There was also a bioimaging station providing all necessary information to participants, such as computed tomography (CT) and magnetic resonance imaging (MRI) results and their follow-up images.
After each simulation, a feedback and debriefing session of highlights, improvements needed and key points was conducted.
No specific interventions were made in the control groups, other than having them respond to the questionnaire. Courses were taught as usual1414. Neurocritical Care Society. Emergency Neurological Life SupportÒ. 2020. Available from: https://enls.neurocriticalcare.org/home
https://enls.neurocriticalcare.org/home...
,1515. Academia Brasileira de Neurologia. 2020. Available from: http://www.cadastro.abneuro.org/site/certificaçãoNeurossonologia.pdf
http://www.cadastro.abneuro.org/site/cer...
.
Statistical analysis
Continuous variables were reported as mean and standard deviation or median (interquartile range - IQR), and the categorical variables were reported as counts and frequencies (percentage).

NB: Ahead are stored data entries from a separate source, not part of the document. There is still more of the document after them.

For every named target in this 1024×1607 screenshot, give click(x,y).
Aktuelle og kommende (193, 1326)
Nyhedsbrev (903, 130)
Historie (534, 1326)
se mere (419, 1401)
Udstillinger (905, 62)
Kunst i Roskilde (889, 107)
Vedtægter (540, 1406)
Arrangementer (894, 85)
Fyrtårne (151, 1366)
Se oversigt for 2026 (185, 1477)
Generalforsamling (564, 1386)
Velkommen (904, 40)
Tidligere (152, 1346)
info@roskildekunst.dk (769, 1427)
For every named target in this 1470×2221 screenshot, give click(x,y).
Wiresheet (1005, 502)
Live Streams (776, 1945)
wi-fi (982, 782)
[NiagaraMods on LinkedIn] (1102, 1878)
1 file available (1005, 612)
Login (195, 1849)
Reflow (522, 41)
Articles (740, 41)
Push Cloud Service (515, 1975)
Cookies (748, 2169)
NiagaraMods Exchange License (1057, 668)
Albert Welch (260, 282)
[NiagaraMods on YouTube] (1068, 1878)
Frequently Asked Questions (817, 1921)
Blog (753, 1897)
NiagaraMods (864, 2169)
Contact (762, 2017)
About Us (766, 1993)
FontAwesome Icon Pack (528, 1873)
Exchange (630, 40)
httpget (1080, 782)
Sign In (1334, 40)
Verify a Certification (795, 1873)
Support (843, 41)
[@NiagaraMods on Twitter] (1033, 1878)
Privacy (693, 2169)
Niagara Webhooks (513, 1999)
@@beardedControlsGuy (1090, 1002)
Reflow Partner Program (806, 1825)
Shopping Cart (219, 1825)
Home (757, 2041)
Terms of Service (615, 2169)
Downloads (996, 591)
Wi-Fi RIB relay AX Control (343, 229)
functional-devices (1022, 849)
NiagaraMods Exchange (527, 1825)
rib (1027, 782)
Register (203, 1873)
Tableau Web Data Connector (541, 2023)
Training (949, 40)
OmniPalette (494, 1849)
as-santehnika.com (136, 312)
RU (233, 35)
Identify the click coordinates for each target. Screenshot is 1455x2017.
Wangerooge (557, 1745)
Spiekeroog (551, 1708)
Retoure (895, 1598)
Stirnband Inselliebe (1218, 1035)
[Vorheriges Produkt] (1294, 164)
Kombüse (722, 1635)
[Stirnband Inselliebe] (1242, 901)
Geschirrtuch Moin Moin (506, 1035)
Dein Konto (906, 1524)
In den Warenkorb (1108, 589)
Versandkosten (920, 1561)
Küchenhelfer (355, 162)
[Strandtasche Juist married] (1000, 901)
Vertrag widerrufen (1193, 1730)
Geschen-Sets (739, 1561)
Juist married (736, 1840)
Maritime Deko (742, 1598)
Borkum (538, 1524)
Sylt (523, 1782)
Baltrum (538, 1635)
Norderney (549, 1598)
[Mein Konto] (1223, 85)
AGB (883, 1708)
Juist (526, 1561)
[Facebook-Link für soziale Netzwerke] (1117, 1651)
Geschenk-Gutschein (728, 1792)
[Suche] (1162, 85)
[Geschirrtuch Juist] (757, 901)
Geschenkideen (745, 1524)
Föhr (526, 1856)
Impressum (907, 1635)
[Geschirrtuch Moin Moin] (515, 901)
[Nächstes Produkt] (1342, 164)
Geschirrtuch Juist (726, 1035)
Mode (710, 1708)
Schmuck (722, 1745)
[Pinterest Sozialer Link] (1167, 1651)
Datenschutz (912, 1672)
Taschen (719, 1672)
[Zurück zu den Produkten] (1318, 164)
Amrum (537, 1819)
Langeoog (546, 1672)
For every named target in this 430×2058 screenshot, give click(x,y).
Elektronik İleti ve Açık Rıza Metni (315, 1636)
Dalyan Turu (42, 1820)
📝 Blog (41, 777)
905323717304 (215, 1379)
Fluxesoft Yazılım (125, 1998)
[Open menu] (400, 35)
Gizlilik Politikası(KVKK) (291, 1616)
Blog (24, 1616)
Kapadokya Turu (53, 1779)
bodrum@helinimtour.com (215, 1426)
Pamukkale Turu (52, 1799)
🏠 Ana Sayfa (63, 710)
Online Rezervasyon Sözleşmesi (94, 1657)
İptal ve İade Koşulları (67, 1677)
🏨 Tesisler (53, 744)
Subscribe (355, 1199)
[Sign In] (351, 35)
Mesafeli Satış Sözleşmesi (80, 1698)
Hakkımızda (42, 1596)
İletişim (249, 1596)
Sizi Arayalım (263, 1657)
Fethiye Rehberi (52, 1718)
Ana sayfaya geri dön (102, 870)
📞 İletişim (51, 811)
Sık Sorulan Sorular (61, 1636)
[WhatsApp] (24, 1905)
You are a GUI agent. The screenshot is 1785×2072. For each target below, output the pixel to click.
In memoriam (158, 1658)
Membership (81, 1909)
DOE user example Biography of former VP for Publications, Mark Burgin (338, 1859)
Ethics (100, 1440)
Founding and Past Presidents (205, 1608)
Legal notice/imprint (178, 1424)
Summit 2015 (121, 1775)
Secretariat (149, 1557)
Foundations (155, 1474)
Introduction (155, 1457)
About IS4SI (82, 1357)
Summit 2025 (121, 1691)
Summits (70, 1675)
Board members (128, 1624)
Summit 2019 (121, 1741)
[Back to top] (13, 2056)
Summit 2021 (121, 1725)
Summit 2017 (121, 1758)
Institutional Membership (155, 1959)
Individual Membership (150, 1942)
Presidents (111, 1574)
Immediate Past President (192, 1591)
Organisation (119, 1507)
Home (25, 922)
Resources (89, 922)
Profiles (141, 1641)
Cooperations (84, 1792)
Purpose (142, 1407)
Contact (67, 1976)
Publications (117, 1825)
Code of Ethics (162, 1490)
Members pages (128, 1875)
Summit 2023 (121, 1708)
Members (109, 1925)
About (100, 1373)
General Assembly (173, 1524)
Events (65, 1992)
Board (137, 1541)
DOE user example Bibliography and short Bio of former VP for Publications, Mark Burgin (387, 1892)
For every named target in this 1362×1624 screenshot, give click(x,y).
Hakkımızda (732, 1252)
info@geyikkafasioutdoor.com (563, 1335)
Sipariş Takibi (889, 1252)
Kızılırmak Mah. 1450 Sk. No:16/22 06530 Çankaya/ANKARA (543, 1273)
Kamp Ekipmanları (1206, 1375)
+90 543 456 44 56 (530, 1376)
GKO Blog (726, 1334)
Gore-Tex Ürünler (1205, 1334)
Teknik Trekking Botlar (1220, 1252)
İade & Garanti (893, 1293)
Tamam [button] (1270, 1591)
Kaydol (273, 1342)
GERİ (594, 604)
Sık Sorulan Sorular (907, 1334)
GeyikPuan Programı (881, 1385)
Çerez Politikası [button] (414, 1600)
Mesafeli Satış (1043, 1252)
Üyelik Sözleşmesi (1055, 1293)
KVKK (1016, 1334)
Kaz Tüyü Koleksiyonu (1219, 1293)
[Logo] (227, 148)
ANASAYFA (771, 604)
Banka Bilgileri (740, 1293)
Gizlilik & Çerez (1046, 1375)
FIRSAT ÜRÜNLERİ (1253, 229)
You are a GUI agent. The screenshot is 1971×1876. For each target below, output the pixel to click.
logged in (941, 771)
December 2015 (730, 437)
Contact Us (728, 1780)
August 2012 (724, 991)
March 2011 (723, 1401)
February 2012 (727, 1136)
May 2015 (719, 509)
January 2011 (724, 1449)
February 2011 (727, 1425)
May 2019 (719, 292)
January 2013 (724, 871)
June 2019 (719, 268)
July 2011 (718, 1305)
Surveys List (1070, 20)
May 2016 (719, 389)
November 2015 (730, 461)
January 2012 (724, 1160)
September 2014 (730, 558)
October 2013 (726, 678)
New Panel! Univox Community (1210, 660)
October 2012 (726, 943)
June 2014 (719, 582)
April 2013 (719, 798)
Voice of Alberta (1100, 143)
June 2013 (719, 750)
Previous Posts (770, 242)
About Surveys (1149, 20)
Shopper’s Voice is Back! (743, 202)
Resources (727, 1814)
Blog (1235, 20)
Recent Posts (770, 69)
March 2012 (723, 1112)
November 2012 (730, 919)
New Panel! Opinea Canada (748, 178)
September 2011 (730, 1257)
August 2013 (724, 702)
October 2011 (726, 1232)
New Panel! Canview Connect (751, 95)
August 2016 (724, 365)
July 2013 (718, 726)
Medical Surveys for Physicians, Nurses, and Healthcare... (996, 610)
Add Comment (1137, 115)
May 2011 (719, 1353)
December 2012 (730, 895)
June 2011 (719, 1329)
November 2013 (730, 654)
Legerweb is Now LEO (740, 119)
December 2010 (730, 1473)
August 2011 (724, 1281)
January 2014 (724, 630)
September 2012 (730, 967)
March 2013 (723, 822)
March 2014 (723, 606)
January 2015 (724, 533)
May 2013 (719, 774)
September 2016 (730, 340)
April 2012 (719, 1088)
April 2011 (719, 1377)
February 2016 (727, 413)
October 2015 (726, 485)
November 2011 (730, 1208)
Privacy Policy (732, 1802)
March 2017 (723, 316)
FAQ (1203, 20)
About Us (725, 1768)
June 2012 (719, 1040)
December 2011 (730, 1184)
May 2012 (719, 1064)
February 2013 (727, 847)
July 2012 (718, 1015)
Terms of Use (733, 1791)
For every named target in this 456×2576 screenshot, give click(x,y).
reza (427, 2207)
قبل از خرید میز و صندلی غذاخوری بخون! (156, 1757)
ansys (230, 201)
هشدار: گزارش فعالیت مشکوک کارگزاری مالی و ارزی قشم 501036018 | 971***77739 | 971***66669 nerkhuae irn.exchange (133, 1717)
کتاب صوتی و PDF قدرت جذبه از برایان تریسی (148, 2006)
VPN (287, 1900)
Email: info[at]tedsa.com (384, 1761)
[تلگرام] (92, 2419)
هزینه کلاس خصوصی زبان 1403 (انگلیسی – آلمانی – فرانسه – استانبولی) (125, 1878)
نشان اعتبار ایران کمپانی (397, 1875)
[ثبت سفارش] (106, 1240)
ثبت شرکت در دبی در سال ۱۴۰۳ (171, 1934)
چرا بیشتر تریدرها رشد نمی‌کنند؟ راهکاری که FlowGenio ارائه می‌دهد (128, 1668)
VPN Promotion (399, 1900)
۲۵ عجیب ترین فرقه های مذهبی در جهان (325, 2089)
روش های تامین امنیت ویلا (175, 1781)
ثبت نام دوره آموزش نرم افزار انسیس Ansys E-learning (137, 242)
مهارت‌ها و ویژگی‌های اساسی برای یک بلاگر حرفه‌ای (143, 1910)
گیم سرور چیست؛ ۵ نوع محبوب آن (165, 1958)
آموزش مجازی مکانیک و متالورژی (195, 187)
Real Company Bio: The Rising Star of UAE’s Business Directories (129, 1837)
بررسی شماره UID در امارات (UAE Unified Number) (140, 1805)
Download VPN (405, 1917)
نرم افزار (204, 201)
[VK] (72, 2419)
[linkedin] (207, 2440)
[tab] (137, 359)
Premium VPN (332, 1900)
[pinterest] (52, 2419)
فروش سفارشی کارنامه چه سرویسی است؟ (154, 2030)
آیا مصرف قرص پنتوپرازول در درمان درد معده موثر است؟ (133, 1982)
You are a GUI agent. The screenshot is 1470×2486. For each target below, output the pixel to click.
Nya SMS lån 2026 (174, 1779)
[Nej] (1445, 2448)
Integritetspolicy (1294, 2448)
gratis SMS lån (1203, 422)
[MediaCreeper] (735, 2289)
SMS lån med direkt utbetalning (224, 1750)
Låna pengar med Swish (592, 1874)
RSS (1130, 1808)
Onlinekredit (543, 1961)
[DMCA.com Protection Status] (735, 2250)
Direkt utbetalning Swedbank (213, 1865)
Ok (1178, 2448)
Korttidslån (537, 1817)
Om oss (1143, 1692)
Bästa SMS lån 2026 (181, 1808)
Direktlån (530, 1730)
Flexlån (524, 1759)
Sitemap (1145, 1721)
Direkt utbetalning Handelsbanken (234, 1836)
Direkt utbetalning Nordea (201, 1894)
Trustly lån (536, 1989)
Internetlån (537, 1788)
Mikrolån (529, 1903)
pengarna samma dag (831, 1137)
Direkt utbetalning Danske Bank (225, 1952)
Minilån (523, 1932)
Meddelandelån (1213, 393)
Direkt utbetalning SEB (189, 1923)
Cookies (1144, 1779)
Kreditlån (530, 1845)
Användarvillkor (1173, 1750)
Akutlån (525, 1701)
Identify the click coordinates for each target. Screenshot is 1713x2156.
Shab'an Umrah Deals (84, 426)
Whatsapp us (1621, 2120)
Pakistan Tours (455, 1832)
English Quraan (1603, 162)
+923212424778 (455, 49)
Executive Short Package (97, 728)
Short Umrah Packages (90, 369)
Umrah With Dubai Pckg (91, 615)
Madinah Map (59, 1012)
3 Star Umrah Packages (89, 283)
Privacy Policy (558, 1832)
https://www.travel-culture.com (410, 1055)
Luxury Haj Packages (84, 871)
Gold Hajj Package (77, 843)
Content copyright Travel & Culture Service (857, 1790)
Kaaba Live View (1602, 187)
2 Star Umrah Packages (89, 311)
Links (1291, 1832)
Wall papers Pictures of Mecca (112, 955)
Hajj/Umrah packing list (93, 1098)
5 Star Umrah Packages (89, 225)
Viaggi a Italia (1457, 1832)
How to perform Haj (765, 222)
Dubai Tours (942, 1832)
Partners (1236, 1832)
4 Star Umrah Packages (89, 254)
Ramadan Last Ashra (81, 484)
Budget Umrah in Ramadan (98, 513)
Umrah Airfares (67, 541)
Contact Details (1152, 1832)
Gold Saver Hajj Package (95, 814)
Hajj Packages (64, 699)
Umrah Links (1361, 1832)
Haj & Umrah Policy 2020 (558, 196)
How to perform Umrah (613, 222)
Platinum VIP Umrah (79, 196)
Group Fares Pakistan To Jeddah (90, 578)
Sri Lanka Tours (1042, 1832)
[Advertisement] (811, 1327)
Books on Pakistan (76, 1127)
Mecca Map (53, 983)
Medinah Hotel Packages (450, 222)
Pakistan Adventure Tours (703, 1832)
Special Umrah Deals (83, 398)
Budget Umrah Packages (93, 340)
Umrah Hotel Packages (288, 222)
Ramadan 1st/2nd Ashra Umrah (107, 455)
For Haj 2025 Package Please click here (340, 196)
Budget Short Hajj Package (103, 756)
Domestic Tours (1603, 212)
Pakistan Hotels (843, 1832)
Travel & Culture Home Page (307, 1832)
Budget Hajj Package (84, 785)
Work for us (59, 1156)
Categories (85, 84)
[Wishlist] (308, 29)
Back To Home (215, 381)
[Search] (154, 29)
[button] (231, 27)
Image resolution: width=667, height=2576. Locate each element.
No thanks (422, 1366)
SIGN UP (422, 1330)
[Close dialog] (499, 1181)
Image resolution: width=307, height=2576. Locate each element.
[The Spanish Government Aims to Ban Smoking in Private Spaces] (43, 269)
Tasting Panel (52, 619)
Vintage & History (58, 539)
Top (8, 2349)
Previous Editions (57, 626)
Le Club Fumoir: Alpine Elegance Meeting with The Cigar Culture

Categorical variables were compared with the chi-square test. Continuous variables were evaluated using the Friedman's two-way analysis of variance by ranks to evaluate which group had the most significative variation when comparing pre- and post-test results. After this the Wilcoxon’s signed rank test was conducted on the data to follow up this finding and evaluate the features of variation in each group. Groups were compared independently.
Variation between pretest and post-test scores was also assessed as a binary variable, with an increase in post-test scores being labeled as “positive variation”, while neutral or negative variations in post-test scores being labeled as “non-positive variation”. Multivariable logistic regression analysis was performed for adjustment for potential confounders. Variables were selected for the final model based on the theoretical association with the outcome of interest. Goodness-of-fit was assessed with the Hosmer-Lemeshow test.
Statistical analyses were conducted with the IBM Statistical Package for the Social Sciences (SPSS®, Chicago, IL, USA) 25.0, R (R Programming Language) and Microsoft Excel® 2016 software. Values of p<0.05 were considered statistically significant.
Ethical concerns
This study was submitted and approved by the Ethics Committee in Human Research of São Rafael Hospital, and all participating subjects signed a written consent form.
RESULTS
Characteristics of the participants
Of the 55 participants, 46 (83.6%) completed the pre- and post-test questionnaires, with the following distribution: 14 subjects (30.4%) from the stroke realistic simulation course (intervention group), 18 (39.1%) from the Neurosonology course and 14 (30.4%) from the ENLS course (control groups), as shown in Figure 1.
The participants’ characteristics are shown in Table 1. Overall, most subjects (30 or 65.2%) were neurologists or neurology fellows and the mean age was 30.9±6 years.
Impact of the intervention on the self-perception of confidence in the management of acute stroke
There was an increase in the subjects’ self-perception of confidence in the management of acute stroke of participants in the stroke realistic simulation course (intervention), but not in the control groups, i.e., the Neurosonology and ENLS groups (Figure 2). Post-test scores were higher than pretest scores in the stroke realistic simulation course group [pretest median (IQR): 41.5 (36.7-46.5) and post-test median (IQR): 47 (44.7-48); p=0.033]. This was not true for the Neurosonology [pretest median (IQR): 46 (44-47) and post-test median (IQR): 46 (44-47); p=0.739] and ENLS [pretest median (IQR): 46.5 (39-48.2) post-test median (IQR): 47 (40.2-49); p=0.317] groups.
Variation between pretest and post-test results in the Stroke Realistic Simulation Course (Graph a), Emergency Neurologic Life Support (Graph b) and Neurosonology (Graph c) groups.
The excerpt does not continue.